Carnet de voyage

21/03/2012 22:44

Le canal de Panama

Pour préparer notre passage sur le canal de Panama, nous sommes obligés de régler des problèmes administratifs, qui nous sont décrits comme compliqués et laborieux. Nous devons prendre rendez-vous pour faire mesurer notre bateau, trouver quelqu’un pour nous louer des amarres avec une longueur et un diamètre bien précis, acheter des pneus qui serviront à protéger le bateau, trouver des équipiers car nous sommes dans l’obligation d’être 5 adultes pour manœuvrer le bateau et les amarres dans les écluses, attendre que l’on nous donne une date de passage, et enfin payer un droit d’entrée de plus de 600 dollars pour passer le canal.

Pour éviter tous ces tracas administratifs dans une langue pas toujours bien maîtrisée, il existe des agents qui s’occupent de tout, moyennant 400 à 600 dollars, voire 1500 pour certains à très bonnes réputations.

Finalement, après maintes discussions entre bateaux amis, nous décidons de faire nos démarches nous-mêmes et d’économiser le prix d’un agent. L’avenir nous donnera raison, car la tâche s’avère bien moins compliquée que prévue.

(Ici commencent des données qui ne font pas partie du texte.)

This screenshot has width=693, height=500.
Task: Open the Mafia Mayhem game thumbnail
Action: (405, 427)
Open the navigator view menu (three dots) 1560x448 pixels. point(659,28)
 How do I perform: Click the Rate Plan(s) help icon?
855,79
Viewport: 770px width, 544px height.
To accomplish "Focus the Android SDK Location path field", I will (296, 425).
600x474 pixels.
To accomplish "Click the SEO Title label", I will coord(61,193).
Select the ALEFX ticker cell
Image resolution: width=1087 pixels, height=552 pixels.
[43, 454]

Toutes les personnes à qui nous avons affaire parlent l’anglais, ce qui nous facilite bien la vie ! Quelle mafia autour de ces agents ! On raconte volontairement aux navigateurs que les démarches administratives concernant le passage du canal de Panama sont laborieuses, difficiles, embêtantes, les faisant courir dans tous les sens à la recherche du bon bureau, de la bonne personne, tout ceci pour qu’ils prennent un agent ! Certains navigateurs sont même prêts à payer 5 fois le prix d’un agent pour être certains d’être bien servis et d’éviter une longue attente…

Eh bien nous, comme tous nos bateaux copains, sans agent, nous passons à la date souhaitée sans encombre…  Bienvenus dans le monde mafieux du Panama !!!

 

Ça y est, c’est le jour j. Nous sommes prêts pour l’aventure sur le canal, une expérience ô combien symbolique, puisque nous allons changer d’océan ! Nous allons partir de Colon pour arriver 80 km plus loin, côté Pacifique.

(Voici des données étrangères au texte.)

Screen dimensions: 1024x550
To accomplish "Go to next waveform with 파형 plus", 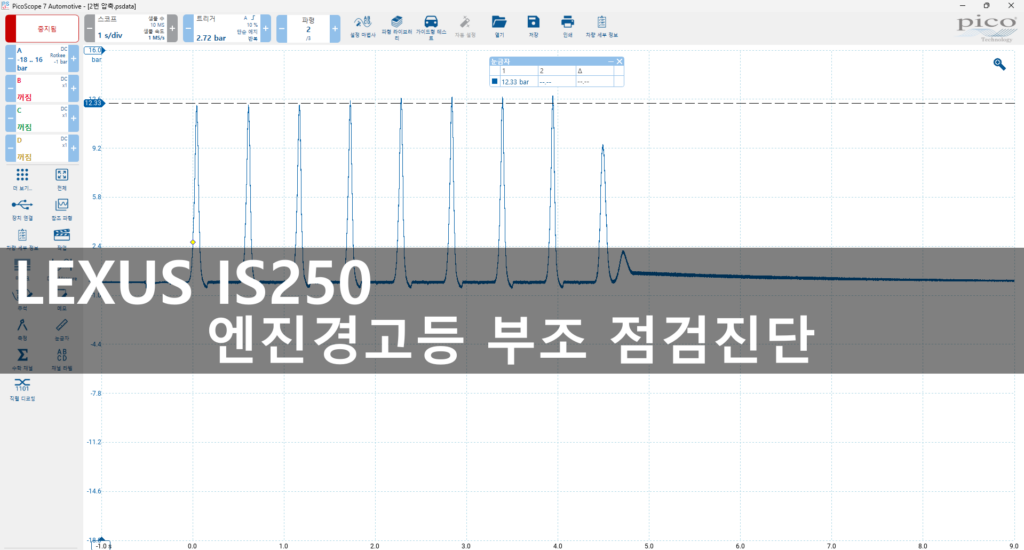I will point(335,28).
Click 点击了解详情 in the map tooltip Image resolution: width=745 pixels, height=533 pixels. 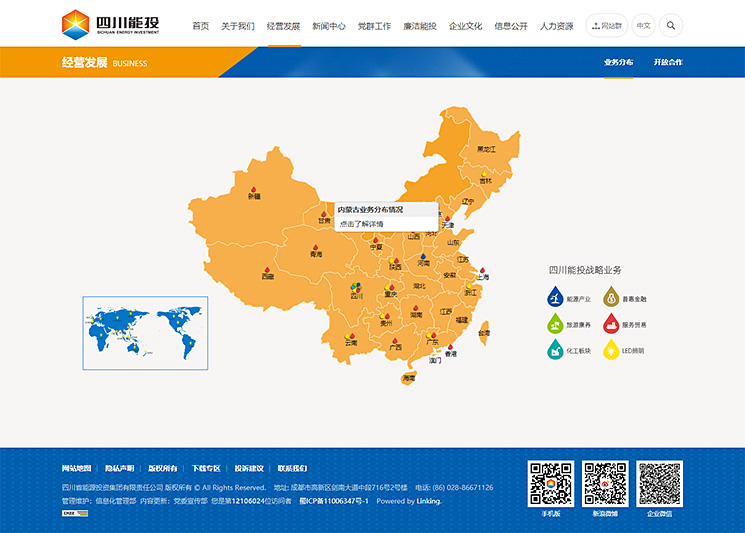tap(361, 224)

Nous venons de récupérer mes parents il y a deux jours, et nous sommes donc quatre adultes sur le bateau. Pour être dans les règles avec la législation du canal, nous devons être cinq, (le capitaine et 4 équipiers), c’est pourquoi nous venons de trouver un Français volontaire, pour servir d’équipier sur Céramaje. Nous allons passer en même temps qu’un monocoque suédois, ce qui signifie que nous serons attachés ensemble dans les écluses. Les Suédois s’occuperont de gérer les amarres d’un côté, et nous de l’autre.

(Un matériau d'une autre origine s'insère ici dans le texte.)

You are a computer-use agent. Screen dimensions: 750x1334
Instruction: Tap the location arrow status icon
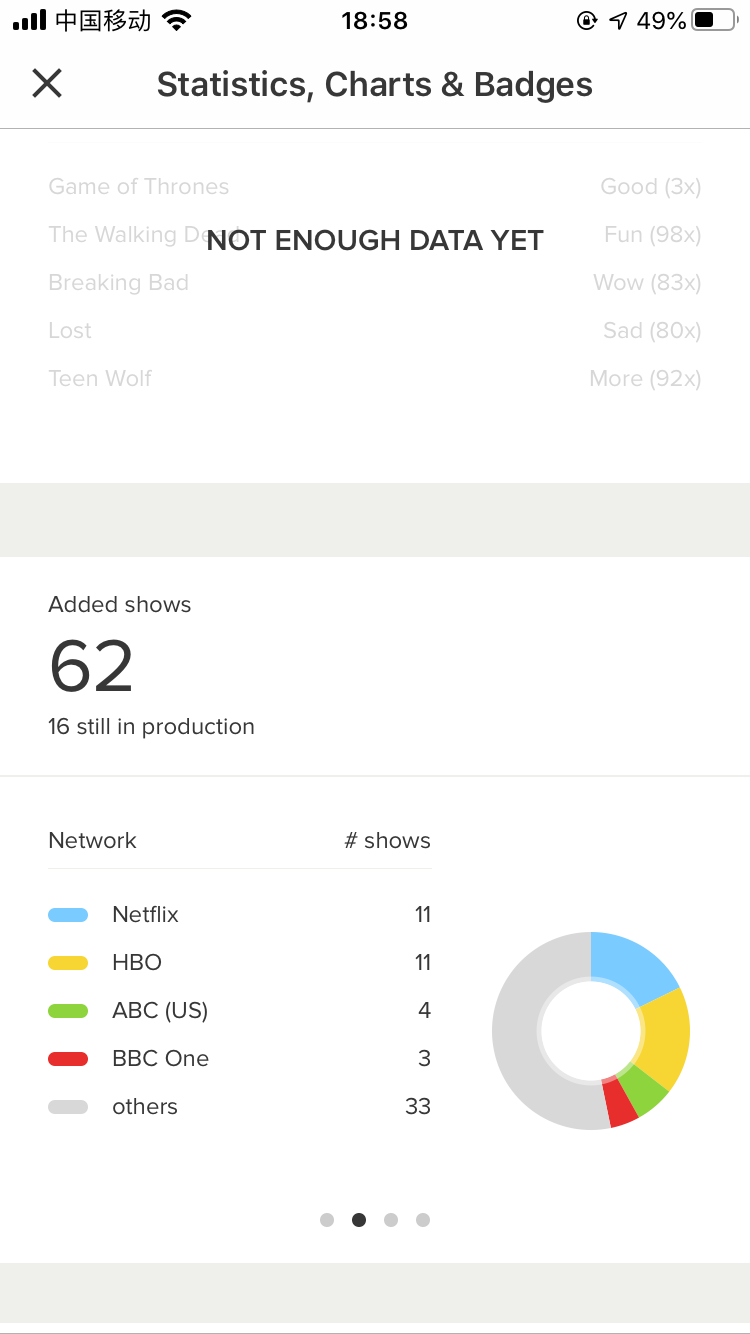point(618,21)
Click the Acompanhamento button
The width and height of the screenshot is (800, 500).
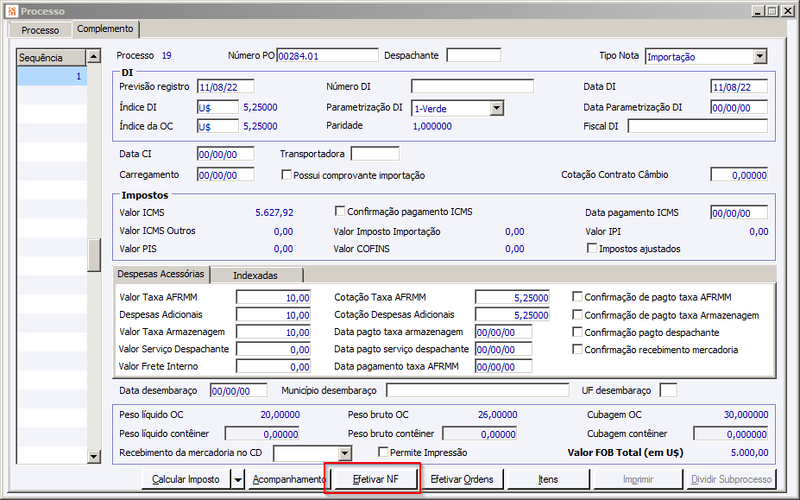[x=289, y=480]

Il est midi et notre équipier ne doit pas tarder à venir nous rejoindre. Les amarres sont à leur poste, les quatorze pneus sont fixés sur les coques, le repas est prêt et l’apéro attend notre dernier convive. Mais au bout d’une demi-heure, notre équipier n’est toujours pas là. JF regarde son téléphone portable et découvre un message : « Je ne peux pas venir. Bonne chance ! »

Ce n’est pas vrai, à une heure du rendez-vous, voilà qu’un Français nous plante ! La pression monte sur Céramaje. Nous, qui préparons notre passage depuis plusieurs semaines… Comment trouver un nouvel équipier à cette heure-ci ? JF appelle les autorités du canal et explique notre problème. Finalement, après quelques échanges, ils nous donnent l’autorisation de nous présenter avec un équipier de moins à bord.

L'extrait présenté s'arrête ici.